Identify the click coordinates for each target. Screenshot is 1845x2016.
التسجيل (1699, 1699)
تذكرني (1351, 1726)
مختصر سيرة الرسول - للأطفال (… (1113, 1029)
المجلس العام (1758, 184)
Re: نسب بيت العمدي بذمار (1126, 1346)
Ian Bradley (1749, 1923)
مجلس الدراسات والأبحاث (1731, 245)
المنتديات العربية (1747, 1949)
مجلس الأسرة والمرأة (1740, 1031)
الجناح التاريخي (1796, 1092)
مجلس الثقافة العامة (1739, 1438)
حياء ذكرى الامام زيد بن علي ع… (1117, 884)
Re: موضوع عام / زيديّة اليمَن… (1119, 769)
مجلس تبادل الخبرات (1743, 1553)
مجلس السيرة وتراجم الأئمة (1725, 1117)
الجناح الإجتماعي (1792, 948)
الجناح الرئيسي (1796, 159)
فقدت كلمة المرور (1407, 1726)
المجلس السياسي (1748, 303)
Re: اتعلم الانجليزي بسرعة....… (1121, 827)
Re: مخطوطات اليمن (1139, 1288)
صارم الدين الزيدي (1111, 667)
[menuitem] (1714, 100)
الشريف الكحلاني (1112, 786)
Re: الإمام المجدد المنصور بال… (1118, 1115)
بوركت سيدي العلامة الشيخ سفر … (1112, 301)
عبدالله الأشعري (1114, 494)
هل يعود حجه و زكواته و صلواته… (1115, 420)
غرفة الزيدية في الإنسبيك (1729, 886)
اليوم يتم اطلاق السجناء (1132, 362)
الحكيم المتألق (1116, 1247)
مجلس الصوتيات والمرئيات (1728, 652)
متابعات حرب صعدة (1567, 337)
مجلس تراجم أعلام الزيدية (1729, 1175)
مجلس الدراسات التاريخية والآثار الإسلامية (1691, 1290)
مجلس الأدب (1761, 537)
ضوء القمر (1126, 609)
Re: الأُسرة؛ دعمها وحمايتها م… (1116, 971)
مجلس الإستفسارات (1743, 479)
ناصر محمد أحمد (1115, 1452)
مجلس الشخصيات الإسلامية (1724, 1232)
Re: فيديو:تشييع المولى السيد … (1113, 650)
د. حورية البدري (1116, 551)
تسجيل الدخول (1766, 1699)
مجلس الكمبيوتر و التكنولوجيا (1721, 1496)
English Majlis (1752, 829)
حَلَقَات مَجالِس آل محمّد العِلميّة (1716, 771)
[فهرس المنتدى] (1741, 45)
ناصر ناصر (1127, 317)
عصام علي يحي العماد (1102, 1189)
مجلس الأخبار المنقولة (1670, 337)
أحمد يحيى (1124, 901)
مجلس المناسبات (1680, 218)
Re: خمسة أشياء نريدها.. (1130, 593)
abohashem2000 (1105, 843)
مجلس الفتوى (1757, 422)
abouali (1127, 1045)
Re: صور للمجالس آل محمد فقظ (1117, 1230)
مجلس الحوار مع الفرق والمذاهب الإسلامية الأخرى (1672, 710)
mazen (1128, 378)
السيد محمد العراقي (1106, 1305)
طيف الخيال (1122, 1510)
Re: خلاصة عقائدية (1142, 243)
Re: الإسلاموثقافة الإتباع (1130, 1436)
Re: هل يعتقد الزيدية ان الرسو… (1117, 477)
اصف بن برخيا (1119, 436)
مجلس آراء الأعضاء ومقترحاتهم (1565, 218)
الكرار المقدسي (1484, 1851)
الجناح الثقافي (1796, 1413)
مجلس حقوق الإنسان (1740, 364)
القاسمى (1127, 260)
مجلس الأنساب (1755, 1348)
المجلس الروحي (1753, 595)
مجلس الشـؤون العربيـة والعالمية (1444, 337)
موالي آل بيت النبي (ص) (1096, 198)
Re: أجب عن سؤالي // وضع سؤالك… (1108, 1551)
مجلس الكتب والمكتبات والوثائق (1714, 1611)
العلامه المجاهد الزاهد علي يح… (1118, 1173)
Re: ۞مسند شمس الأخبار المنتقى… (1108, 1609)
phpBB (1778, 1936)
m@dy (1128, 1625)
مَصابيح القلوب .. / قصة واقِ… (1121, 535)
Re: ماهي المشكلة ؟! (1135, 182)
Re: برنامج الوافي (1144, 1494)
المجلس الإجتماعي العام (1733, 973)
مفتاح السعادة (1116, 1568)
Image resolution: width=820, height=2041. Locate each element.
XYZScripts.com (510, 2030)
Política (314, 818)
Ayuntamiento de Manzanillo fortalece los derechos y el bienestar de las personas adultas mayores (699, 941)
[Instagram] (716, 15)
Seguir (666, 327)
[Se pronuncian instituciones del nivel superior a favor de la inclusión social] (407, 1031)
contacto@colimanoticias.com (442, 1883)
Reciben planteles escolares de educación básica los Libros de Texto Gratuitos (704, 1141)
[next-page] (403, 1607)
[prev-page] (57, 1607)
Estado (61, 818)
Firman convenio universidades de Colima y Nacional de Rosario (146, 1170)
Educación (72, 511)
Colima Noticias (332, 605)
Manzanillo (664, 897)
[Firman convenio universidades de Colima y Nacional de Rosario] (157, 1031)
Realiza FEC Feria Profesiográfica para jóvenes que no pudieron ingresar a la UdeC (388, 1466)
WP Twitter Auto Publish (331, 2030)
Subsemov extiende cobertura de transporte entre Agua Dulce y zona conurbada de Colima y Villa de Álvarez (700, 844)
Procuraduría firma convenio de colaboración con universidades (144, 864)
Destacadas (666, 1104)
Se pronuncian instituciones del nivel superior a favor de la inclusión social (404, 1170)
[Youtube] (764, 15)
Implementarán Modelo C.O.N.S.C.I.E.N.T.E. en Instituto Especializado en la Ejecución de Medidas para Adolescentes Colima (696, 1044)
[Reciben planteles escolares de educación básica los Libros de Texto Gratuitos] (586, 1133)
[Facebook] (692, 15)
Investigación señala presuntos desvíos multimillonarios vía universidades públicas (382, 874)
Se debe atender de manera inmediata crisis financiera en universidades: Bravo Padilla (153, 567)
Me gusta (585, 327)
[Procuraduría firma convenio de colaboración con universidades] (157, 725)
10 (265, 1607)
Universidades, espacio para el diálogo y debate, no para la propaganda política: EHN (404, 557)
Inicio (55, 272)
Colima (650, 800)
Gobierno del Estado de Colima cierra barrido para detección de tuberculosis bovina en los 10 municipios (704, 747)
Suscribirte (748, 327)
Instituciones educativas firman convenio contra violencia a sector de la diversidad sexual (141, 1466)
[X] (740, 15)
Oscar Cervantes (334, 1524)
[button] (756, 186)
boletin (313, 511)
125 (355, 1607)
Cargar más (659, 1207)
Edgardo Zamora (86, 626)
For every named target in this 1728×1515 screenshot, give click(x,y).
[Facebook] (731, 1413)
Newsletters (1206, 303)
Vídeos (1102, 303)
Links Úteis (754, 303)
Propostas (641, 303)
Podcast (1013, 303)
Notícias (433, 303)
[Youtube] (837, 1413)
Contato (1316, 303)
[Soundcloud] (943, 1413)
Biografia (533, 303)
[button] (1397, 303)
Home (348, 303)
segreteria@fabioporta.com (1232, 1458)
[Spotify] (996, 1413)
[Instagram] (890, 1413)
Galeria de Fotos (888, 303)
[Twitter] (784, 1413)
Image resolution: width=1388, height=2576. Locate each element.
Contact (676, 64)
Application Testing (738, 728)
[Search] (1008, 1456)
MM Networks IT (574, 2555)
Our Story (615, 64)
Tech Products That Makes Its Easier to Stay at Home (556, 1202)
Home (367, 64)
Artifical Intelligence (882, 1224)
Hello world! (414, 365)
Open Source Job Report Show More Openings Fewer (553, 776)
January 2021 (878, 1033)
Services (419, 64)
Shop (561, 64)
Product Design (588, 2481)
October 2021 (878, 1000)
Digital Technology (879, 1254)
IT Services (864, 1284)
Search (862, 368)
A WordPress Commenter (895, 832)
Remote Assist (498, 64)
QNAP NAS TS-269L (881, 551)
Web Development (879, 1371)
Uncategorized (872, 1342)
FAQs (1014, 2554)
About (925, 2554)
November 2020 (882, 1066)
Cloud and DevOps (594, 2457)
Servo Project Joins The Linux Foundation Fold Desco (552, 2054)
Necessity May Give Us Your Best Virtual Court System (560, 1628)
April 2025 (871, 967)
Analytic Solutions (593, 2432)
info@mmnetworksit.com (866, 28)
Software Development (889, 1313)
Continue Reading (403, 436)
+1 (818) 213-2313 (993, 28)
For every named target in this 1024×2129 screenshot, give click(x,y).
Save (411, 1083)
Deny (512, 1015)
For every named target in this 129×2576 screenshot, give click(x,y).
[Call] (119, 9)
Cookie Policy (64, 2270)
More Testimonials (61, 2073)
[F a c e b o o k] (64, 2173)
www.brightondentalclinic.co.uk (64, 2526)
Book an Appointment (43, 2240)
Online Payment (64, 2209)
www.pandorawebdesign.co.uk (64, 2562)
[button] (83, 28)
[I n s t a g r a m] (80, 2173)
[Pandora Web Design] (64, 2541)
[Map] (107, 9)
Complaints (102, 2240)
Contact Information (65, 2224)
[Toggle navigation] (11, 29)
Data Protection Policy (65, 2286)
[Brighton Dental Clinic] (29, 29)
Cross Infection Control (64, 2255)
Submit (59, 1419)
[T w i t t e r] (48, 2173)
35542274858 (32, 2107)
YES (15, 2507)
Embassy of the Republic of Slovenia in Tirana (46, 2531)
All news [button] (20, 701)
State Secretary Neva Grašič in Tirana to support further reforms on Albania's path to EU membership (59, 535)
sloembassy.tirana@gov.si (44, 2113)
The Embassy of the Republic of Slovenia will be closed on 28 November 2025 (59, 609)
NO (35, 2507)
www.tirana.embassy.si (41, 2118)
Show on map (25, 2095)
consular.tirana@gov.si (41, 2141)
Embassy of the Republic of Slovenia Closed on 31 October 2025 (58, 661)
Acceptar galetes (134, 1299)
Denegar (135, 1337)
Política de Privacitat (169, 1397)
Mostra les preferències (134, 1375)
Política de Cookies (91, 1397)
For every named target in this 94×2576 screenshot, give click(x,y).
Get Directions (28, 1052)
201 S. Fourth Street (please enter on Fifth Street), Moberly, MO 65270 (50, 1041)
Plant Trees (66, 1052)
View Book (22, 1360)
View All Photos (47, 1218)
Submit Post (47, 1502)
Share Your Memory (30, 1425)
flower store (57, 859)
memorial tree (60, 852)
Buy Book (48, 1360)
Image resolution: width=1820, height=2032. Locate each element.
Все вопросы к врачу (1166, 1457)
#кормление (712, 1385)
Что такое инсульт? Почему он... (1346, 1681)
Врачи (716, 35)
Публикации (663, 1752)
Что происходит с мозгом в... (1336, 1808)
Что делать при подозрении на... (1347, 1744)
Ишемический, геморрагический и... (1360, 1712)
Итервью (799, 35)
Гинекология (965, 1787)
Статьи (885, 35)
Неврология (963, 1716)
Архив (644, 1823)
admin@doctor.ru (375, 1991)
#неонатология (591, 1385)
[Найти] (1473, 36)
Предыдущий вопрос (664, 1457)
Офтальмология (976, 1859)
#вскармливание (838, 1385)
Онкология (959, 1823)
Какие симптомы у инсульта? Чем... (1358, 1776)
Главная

• [What you are asked to do] Of the lines above, retype only those from the line containing "حياء ذكرى الامام زيد بن علي ع… (1117, 884)" through the line containing "مجلس المناسبات (1680, 218)", including both, exactly.

• [Written reply]
حياء ذكرى الامام زيد بن علي ع… (1117, 884)
Re: موضوع عام / زيديّة اليمَن… (1119, 769)
مجلس تبادل الخبرات (1743, 1553)
مجلس السيرة وتراجم الأئمة (1725, 1117)
الجناح الإجتماعي (1792, 948)
الجناح الرئيسي (1796, 159)
فقدت كلمة المرور (1407, 1726)
المجلس السياسي (1748, 303)
Re: اتعلم الانجليزي بسرعة....… (1121, 827)
Re: مخطوطات اليمن (1139, 1288)
صارم الدين الزيدي (1111, 667)
[menuitem] (1714, 100)
الشريف الكحلاني (1112, 786)
Re: الإمام المجدد المنصور بال… (1118, 1115)
بوركت سيدي العلامة الشيخ سفر … (1112, 301)
عبدالله الأشعري (1114, 494)
هل يعود حجه و زكواته و صلواته… (1115, 420)
غرفة الزيدية في الإنسبيك (1729, 886)
اليوم يتم اطلاق السجناء (1132, 362)
الحكيم المتألق (1116, 1247)
مجلس الصوتيات والمرئيات (1728, 652)
متابعات حرب صعدة (1567, 337)
مجلس تراجم أعلام الزيدية (1729, 1175)
مجلس الدراسات التاريخية والآثار الإسلامية (1691, 1290)
مجلس الأدب (1761, 537)
ضوء القمر (1126, 609)
Re: الأُسرة؛ دعمها وحمايتها م… (1116, 971)
مجلس الإستفسارات (1743, 479)
ناصر محمد أحمد (1115, 1452)
مجلس الشخصيات الإسلامية (1724, 1232)
Re: فيديو:تشييع المولى السيد … (1113, 650)
د. حورية البدري (1116, 551)
تسجيل الدخول (1766, 1699)
مجلس الكمبيوتر و التكنولوجيا (1721, 1496)
English Majlis (1752, 829)
حَلَقَات مَجالِس آل محمّد العِلميّة (1716, 771)
[فهرس المنتدى] (1741, 45)
ناصر ناصر (1127, 317)
عصام علي يحي العماد (1102, 1189)
مجلس الأخبار المنقولة (1670, 337)
أحمد يحيى (1124, 901)
مجلس المناسبات (1680, 218)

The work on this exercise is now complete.